- WHAT TO PRODUCE: Transcribe this listing exactly; omit the pictures.

- DATASET EXTRACT:

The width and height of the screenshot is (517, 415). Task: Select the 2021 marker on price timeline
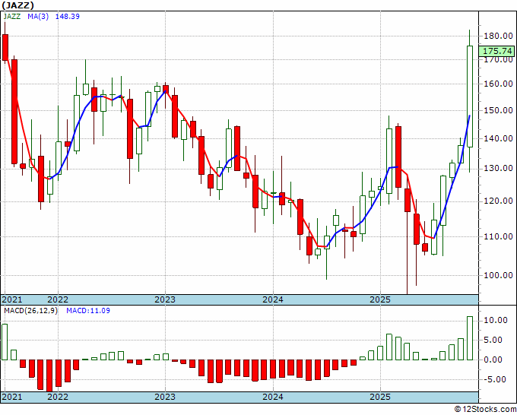coord(12,299)
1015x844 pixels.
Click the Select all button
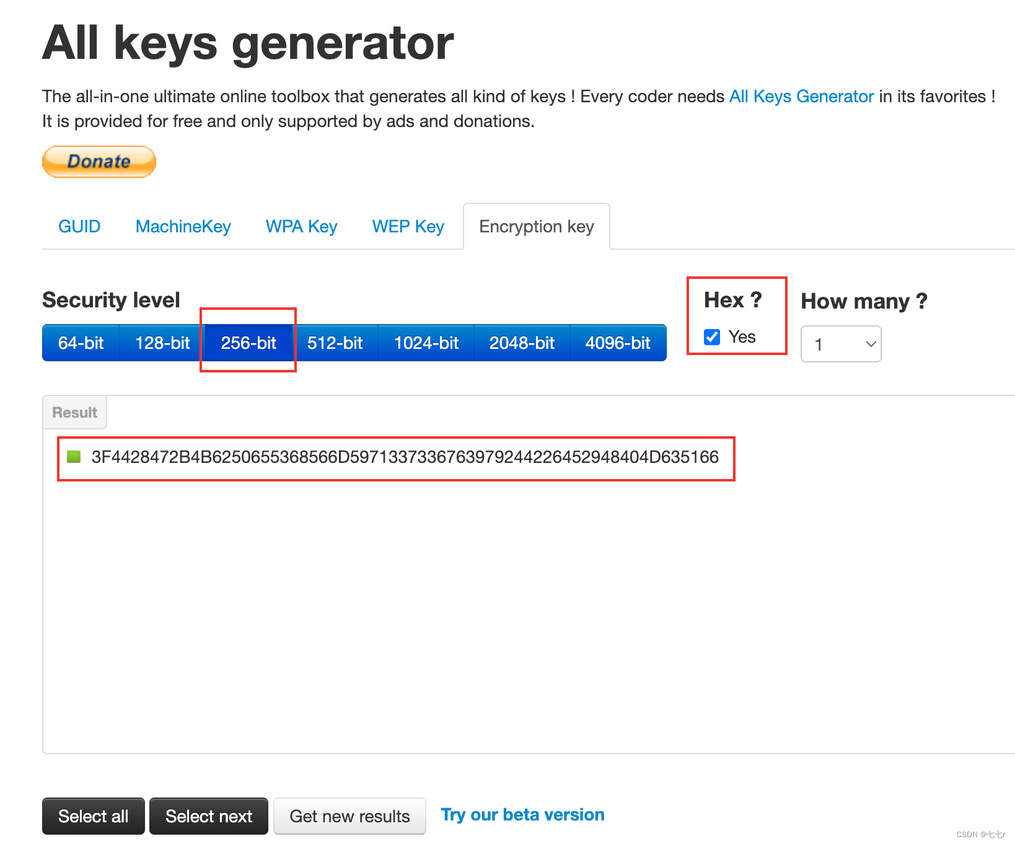tap(94, 816)
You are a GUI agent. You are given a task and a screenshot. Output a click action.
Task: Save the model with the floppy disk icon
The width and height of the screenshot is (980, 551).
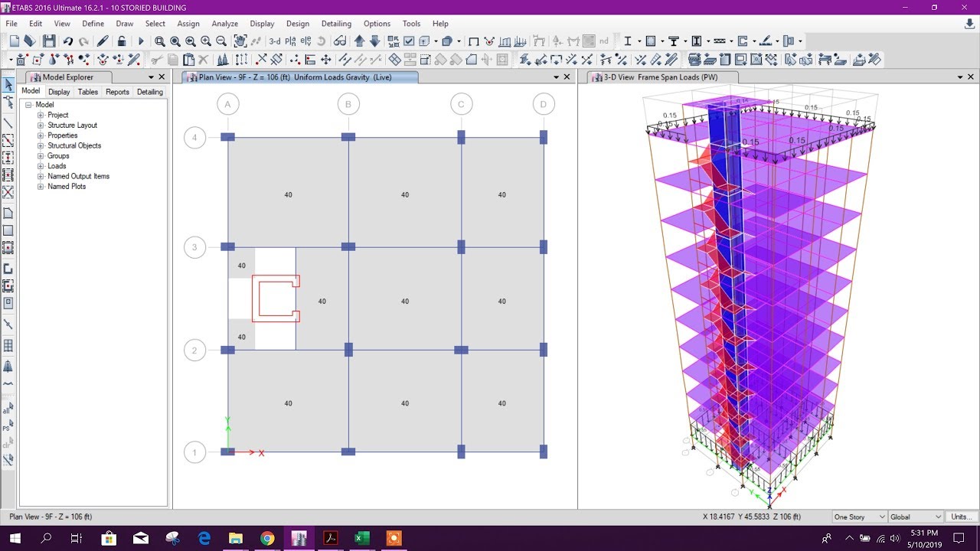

- REPLY TO THE EXERCISE:
The width and height of the screenshot is (517, 415). Task: Select the 2021 marker on price timeline
coord(12,299)
1015x844 pixels.
Click the Select all button
tap(94, 816)
You are a GUI agent. You are given a task and a screenshot. Output a click action.
Task: Save the model with the floppy disk icon
The width and height of the screenshot is (980, 551).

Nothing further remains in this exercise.